According to two recent Pew Research Center surveys, Generation Z (categorized as individuals born after 1996) and Millennials (individuals born between1981 and 1996) are in general more accepting of the changing makeup of American society. “Majorities among Gen Z and the Millennial generation say the increasing racial and ethnic diversity in the United States is a good thing for society, while older generations are less convinced of this,” as stated in their 2019 report.
On issues related to inclusion and accessibility, such as gender-neutral pronouns, Generation Z stands out. “Generation Z is the most likely of the five generations to say that when a form or online profile asks about a person’s gender, it should include options other than ‘man’ and ‘woman,’” according to Pew’s report, while about 50% of Millennials and “about four-in-ten Gen Xers (40%) and Boomers (37%) and roughly a third of those in the Silent Generation (32%)” agree with that inclusion on forms or profiles.
So, what does this mean when we think about the future of the local government profession? If trends around generational opinions concerning societal issues continue on this path, we’ll see local government leaders who not only embrace our efforts around equity and inclusion, but who will be advocates who will continue the progress our profession is actively working toward.

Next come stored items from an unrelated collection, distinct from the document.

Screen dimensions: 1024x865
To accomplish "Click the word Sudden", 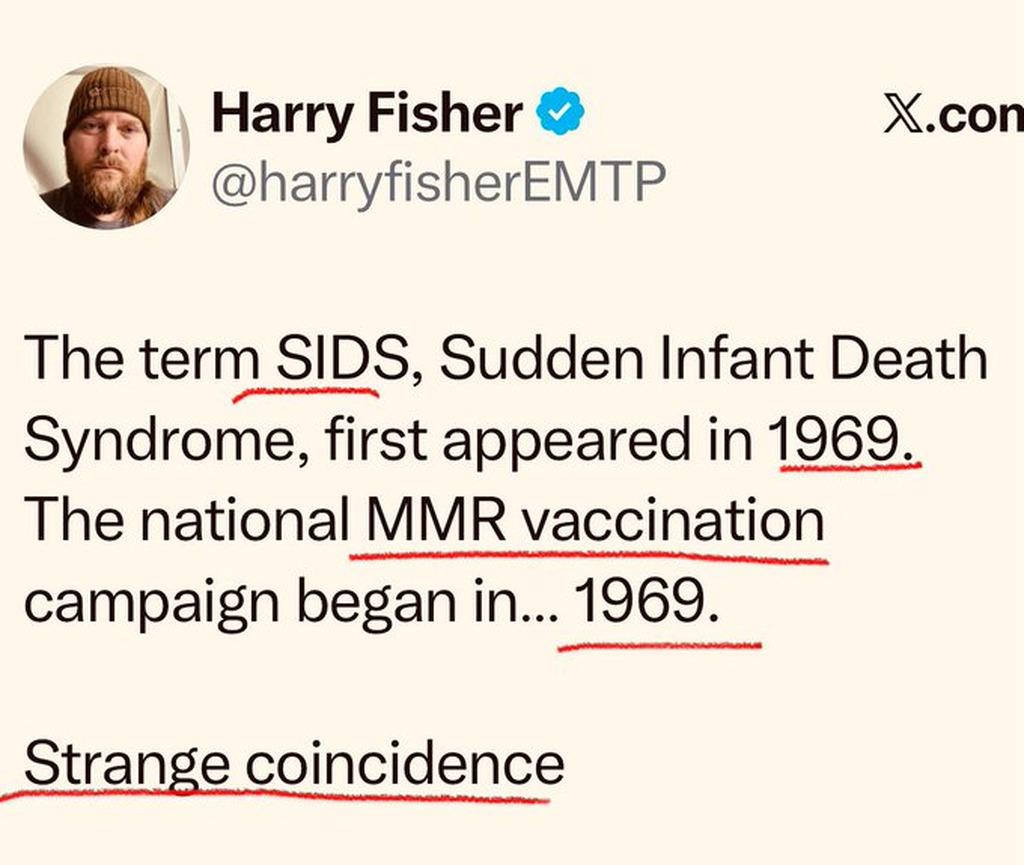I will (526, 361).
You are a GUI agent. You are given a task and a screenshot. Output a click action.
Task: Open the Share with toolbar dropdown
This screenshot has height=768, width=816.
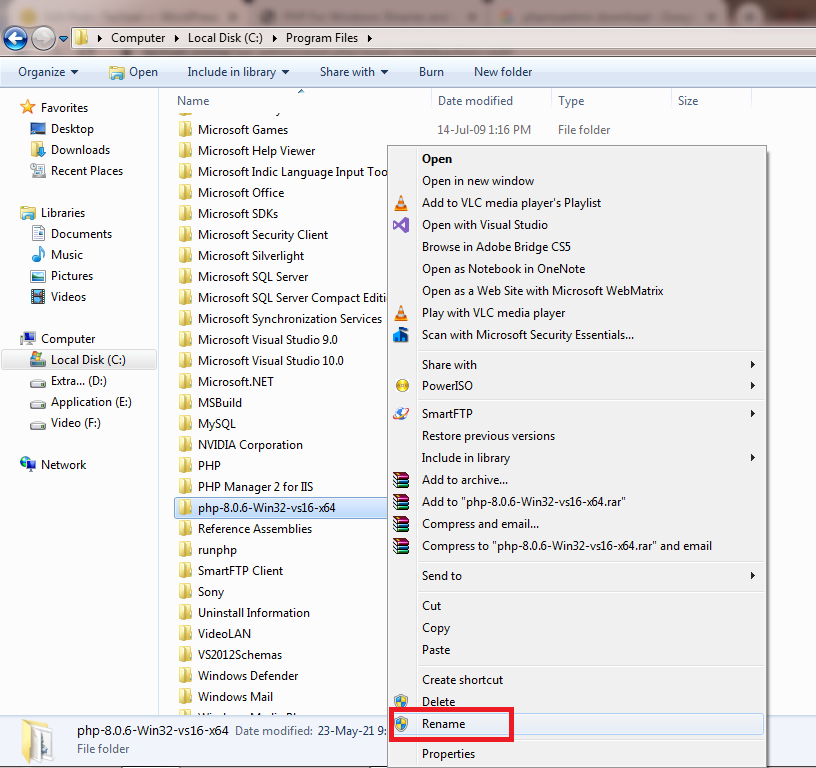click(354, 72)
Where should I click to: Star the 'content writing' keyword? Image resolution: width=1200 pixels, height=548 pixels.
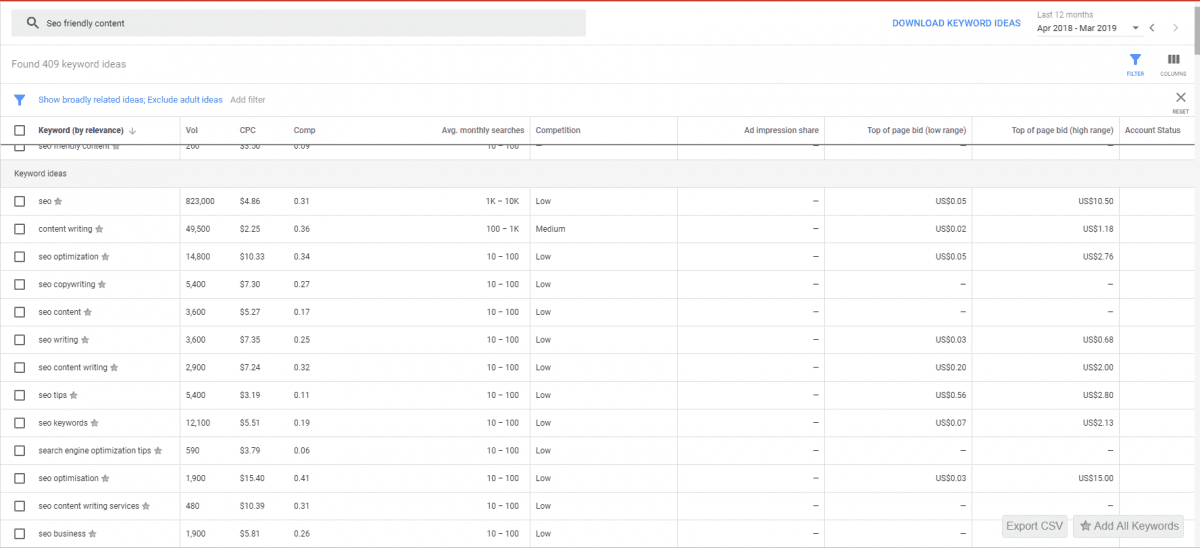click(99, 229)
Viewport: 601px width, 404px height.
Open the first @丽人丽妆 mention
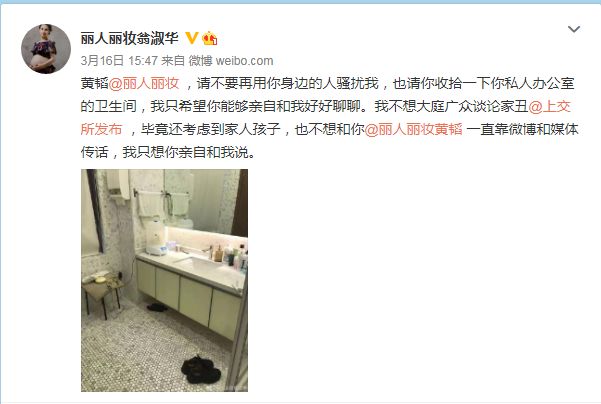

There are many reasons for leaders to find a way to engage with students and early career professionals in local government, but one tied directly to this conversation is this: the next generation brings an important and valuable perspective to the table. They may still be learning the skills it takes to lead, but they can offer a fresh look at community issues. Bringing them into the conversation—whether by visiting with a student chapter at a local university, allowing a student to shadow your day, or hosting a Local Government Management Fellow— helps build up our future leaders and support them on their path to local government management.
In thinking about the work currently being done and will be done in the future in advancing equity in our communities, I’m reminded of a statement made by Deborah and James Fallows, the authors of my favorite recent read, Our Towns: “Across the country, in towns outside the media spotlight, a new America is being built—one that is innovative, compromise-minded, optimistic, and working toward practical solutions to the problems of this age.” With their perspective and generational leadership, the newest members of our profession will be the ones building that new America.